American playwright (born 1989)

Kyle Holmes (born March 23, 1989) is an American educator, playwright and producer best known for writing the book to Ranked, a Musical. He, his collaborator David Taylor Gomes, and their musical Ranked is the subject of the 2022 HBO feature documentary, My So-Called High School Rank.

Holmes is a co-founder of Uproar Theatrics, an all-digital theatrical licensing company. Ranked, a Musical was included in the company's original catalog for its launch in 2021.

== Early life ==
Holmes was born in Sacramento, California and grew up in Placerville, California, where he attended Union Mine High School. He attended the University of California, Irvine for two years, majoring in theatre, before finishing his undergraduate degree at University of California, Davis. He received his M.A. in education in 2012 there.

== Career ==
Holmes began teaching English at Granite Bay High School in 2011. He took over as Director of Theatre Arts the following year.
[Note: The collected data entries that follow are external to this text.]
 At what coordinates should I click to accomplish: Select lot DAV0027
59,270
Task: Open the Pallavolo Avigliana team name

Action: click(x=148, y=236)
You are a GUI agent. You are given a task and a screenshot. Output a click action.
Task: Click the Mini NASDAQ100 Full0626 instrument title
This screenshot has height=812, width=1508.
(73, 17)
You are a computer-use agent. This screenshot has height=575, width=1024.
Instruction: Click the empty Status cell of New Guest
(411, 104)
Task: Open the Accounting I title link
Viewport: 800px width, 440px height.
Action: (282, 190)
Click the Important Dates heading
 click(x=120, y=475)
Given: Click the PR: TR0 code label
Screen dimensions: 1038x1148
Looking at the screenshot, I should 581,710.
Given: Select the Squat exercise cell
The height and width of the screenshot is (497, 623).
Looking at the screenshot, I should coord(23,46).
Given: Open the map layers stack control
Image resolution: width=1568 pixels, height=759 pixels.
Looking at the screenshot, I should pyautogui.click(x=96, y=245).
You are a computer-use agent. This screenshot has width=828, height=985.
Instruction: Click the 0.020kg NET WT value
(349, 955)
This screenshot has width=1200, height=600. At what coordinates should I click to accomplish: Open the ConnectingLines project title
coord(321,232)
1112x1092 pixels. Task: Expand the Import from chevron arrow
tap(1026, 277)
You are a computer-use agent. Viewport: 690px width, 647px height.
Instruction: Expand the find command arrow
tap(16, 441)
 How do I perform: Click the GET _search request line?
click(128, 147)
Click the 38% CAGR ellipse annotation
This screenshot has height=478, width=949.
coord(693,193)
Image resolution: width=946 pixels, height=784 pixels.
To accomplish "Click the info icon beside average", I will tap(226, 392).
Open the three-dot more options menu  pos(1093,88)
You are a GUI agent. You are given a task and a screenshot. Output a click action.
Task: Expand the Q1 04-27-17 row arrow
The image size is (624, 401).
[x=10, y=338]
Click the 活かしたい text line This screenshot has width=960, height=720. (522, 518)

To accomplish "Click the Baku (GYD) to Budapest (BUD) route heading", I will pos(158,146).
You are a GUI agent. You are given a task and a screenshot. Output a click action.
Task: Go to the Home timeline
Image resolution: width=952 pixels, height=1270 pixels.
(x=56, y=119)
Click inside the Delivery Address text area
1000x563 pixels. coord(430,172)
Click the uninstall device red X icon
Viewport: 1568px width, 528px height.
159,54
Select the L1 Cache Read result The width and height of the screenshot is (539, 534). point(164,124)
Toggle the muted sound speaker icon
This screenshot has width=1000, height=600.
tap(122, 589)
He began writing musicals in 2017 with collaborator David Taylor Gomes.

== Ranked, a Musical ==
In the spring of 2018, Holmes and Gomes began writing Ranked, a Musical for Holmes' students at Granite Bay High School. The play focuses on academic pressure, with the central plot following a student whose parents paid for their grades. The show debuted on April 4, 2019 at Granite Bay High School just weeks after the 2019 college admissions bribery scandal broke, attracting national attention.

After developing the show at UC Davis, in the fall of 2019, it was announced that the musical's journey towards a commercial production would be filmed for an HBO documentary. My So-Called High School Rank was released on HBO and HBO Max on November 29, 2022.

Ranked has been licensed and performed by schools around the world.